Dr. McKee’s research interests center on the neuropathological alterations of neurodegenerative diseases, with a primary focus on the role of tau protein, axonal injury, trauma, vascular injury, and neurodegeneration. Much of her current work centers on the long-term consequences of repetitive head injury from contact sports and military service. As a board-certified neurologist and neuropathologist, she is particularly interested in the clinical, behavioral and psychological manifestations of pathological disease and the neuroanatomical localization of clinical symptoms. She has written widely on many neurodegenerative diseases including Alzheimer’s disease, Lewy Body disease, Parkinson’s Disease, Progressive Supranuclear Palsy, Multiple System Atrophy, Frontotemporal Degeneration, Corticobasal Degeneration and Chronic Traumatic Encephalopathy (CTE). She has been an invited participant in several NIH-sponsored workshops on Progressive Supranuclear Palsy, Vascular Dementia and Traumatic Brain Injury. Dr. McKee has unparalleled experience in the neuropathology of Chronic Traumatic Encephalopathy and recently won the Moore Award Honorable Mention for her paper entitled “Chronic Traumatic Encephalopathy of Football Players” at the annual meeting of the American Association of Neuropathologists. Her work has been essential in establishing the neuropathological diagnostic criteria for CTE and for microvascular CNS injury. She is also keenly interested in the neuropathology of normal aging and disorders of the spinal cord.

 

Allison Hayes

Allison obtained her Bachelor of Science (Hons) from New South Wales University in Sydney Australia in 1988, with major in Biochemistry & Neurophysiology. Allison then followed a path of clinical training in Orientation and Mobility, specialising in the development of programs for people with vision loss from Acquired Brain Injury.

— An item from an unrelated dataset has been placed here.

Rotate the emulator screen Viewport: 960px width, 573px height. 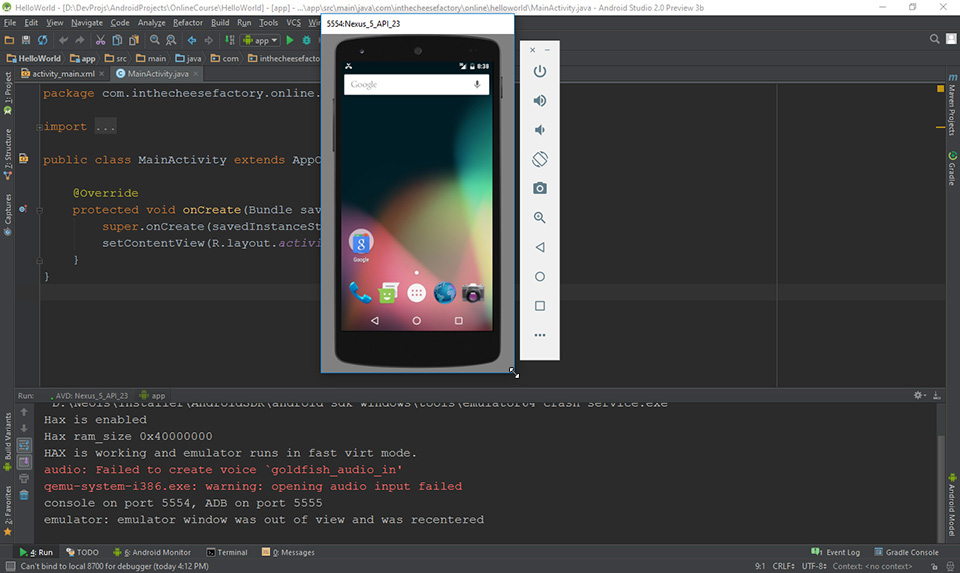click(539, 159)
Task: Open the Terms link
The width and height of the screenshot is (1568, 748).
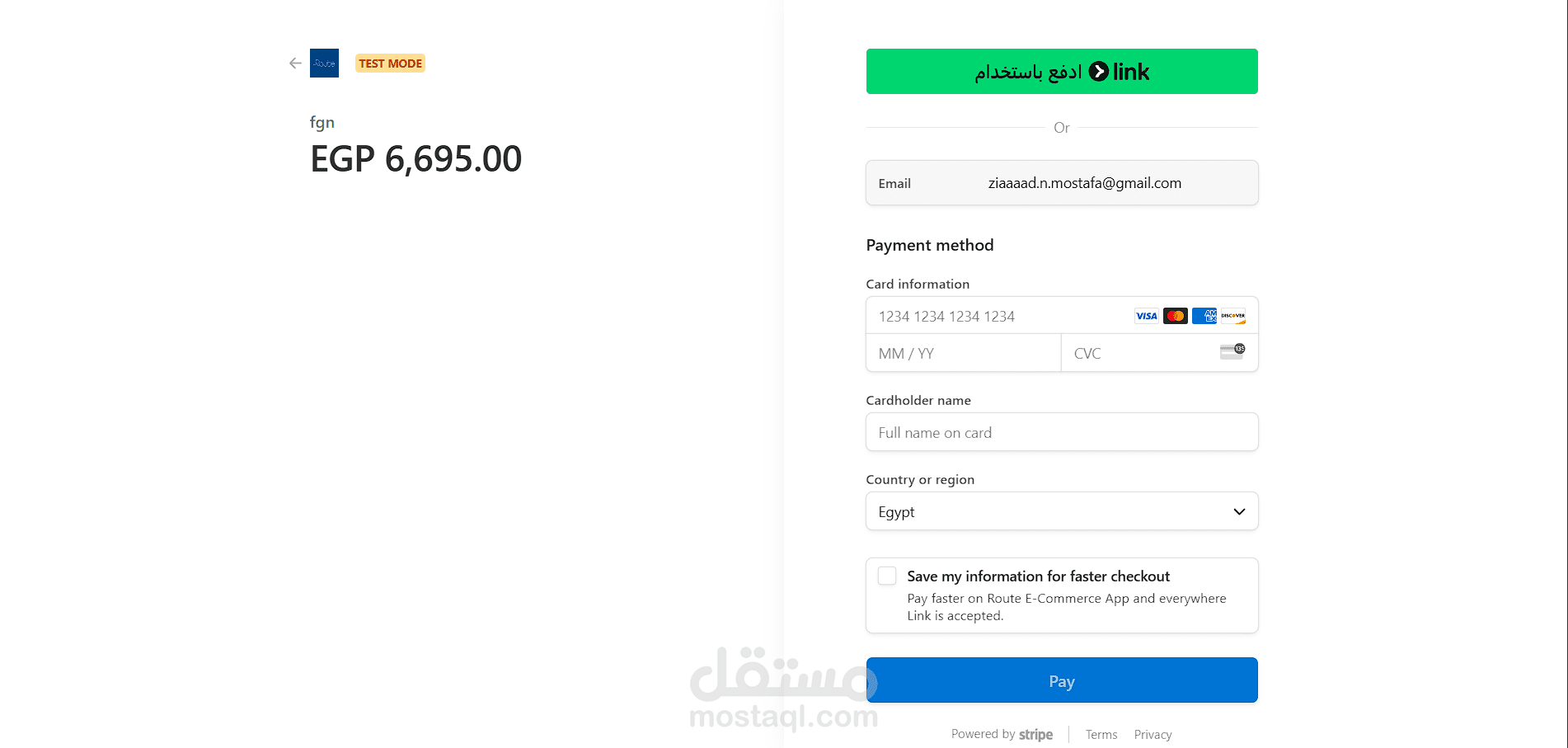Action: click(1101, 735)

Over a 15 year period Allison gained clinical rehabilitation experience working as a Senior Orientation & Mobility Instructor for the Guide Dogs Association in South Australia. Allison has also had several years experience in management of community support programs for people with moderate to severe brain injury.

Allison has maintained her connection with Low Vision services that relate to neurological vision loss and in 2005 she was a co-founder of the Australian Company Neuro Vision Technology (NVT) Pty Ltd. Allison’s main role within NVT Systems is the development of rehabilitation products and educational programs for staff working in the area of Low Vision and brain injury rehabilitation.